With regard to its standing as an organization, FOL presented testimony
from Patrick Clark (FOL Witness). He identified FOL as a nonprofit entity formed
in October 2014 representing area citizens opposed to the expansion of Keystone’s
landfill. Id. at 324a. FOL Witness expressed concerns about the Phase III expansion
regarding health and environmental issues. Id. at 327a. FOL requested air quality
tests from the Department of Health that were not performed. Id. at 328a. FOL’s
concerns include harm from leachate leakage into the groundwater and air quality.
FOL Witness testified the proposed expansion would be detrimental to the
6
economics of the area and the Borough’s reputation. In short, FOL Witness believed
people and businesses would not want to move to the area if the landfill expanded.
An industrial park close to the landfill is nearly vacant. Id. at 328a.

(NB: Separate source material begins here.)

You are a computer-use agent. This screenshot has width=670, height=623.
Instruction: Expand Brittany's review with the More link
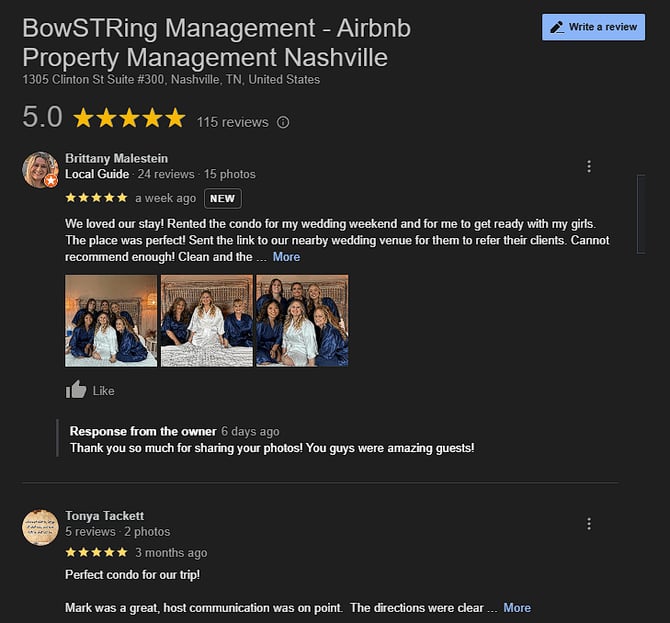286,257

FOL Witness further testified that FOL met with Senator Robert Casey,
State Representative Frank A. Farina and State Senator John Blake regarding the
proposed expansion. Id. at 333a. FOL also attends DEP meetings and reviews
documents and records obtained from DEP regarding the landfill. Id. at 334a. These
documents identify the Swinick Development as an area to be monitored for odors.
Id. at 336a.
In response, Keystone presented testimony and documentary evidence,
including expert testimony from a professional engineer, Albert J. Magnotta, III. He
is Keystone’s project manager. R.R. at 442a. Magnotta calculated the distances of
Individual Objectors’ homes from the Phase III expansion area as follows: May
Property – 3,110 feet; Mizanty Property – 3,257 feet; and, Spanish Property – 4,473
feet. See R.R. at 1313a.
In addition, Keystone presented testimony from Benjamin Allen, a
licensed professional civil and environmental engineer. Allen testified that Objector
May could not see the landfill from his home and that the property he identified was
an overburden pile in a mining operation adjacent to the landfill. Id. at 488a.

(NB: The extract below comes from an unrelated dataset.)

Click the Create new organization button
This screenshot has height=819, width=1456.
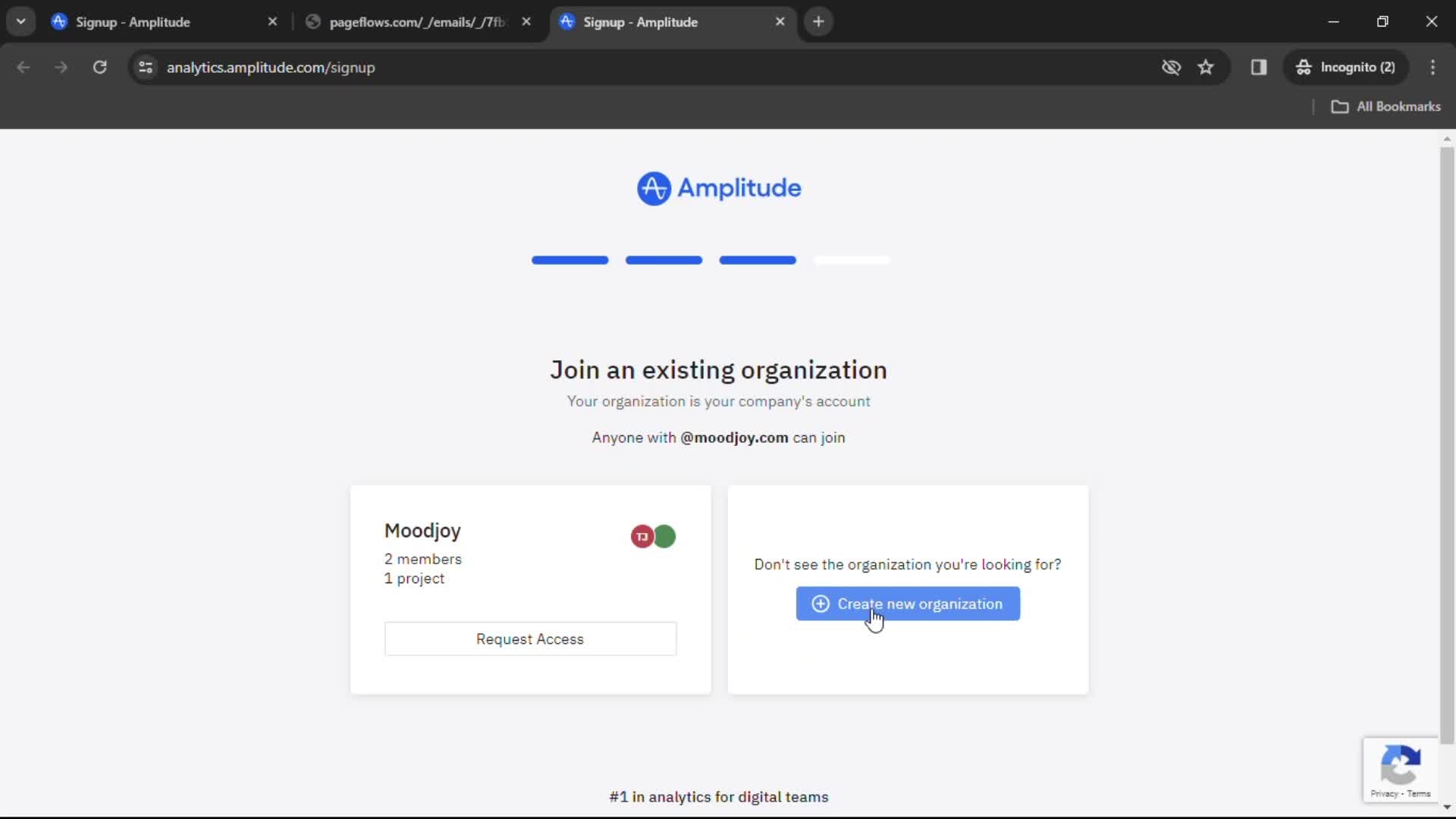908,604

Keystone also presented evidence that the majority of home construction in the
Swinick Development occurred during operation of Keystone’s landfill. Keystone
7
argued this residential growth, in the neighborhood where Individual Objectors
reside, belied the negative impacts they claimed.

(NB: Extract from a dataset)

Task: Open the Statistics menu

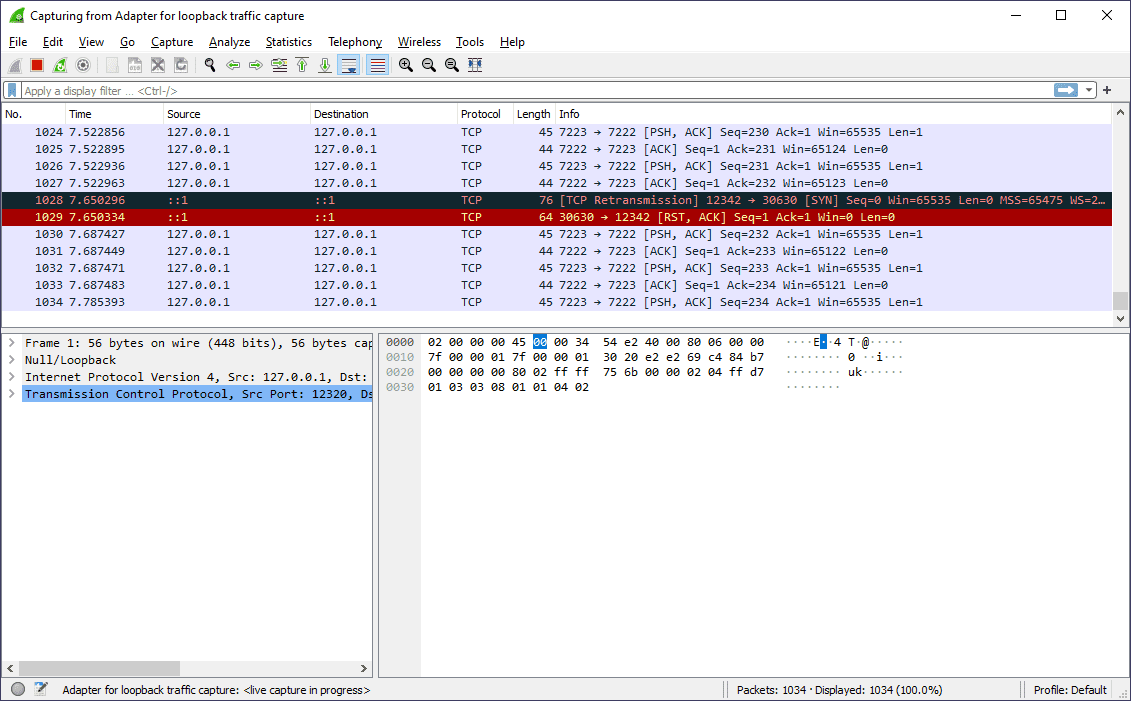Action: [288, 42]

Ultimately, the Board decided that Objectors lacked standing to file the
appeal. See R.R. at 61a-70a. In its decision, the Board observed: (1) Individual
Objectors do not live on or own property abutting the landfill, and they did not
establish harm to any pecuniary interest; (2) Individual Objectors’ concerns do not
rise to the level of a substantial, direct and immediate interest required for standing
to challenge the Zoning Officer’s determination; (3) aesthetic concerns cannot be
equated with a substantial interest; (4) FOL neither owns nor leases any property in
the Borough, and it has no financial investments in the Borough; (5) FOL is an
organization specifically created to oppose and prevent the Phase III expansion; (6)
FOL failed to establish any particular interest different from those of all citizens in
obedience to the law; and, (7) because Individual Objectors failed to establish
standing, FOL’s derivative standing argument also fails.
In addition to determining Objectors lacked standing, the Board
affirmed the Zoning Officer’s opinion that the Zoning Ordinance did not impose a
building height requirement on a landfill which is neither a “building” nor a
“structure” subject to the Zoning Ordinance’s building height restrictions. See R.R.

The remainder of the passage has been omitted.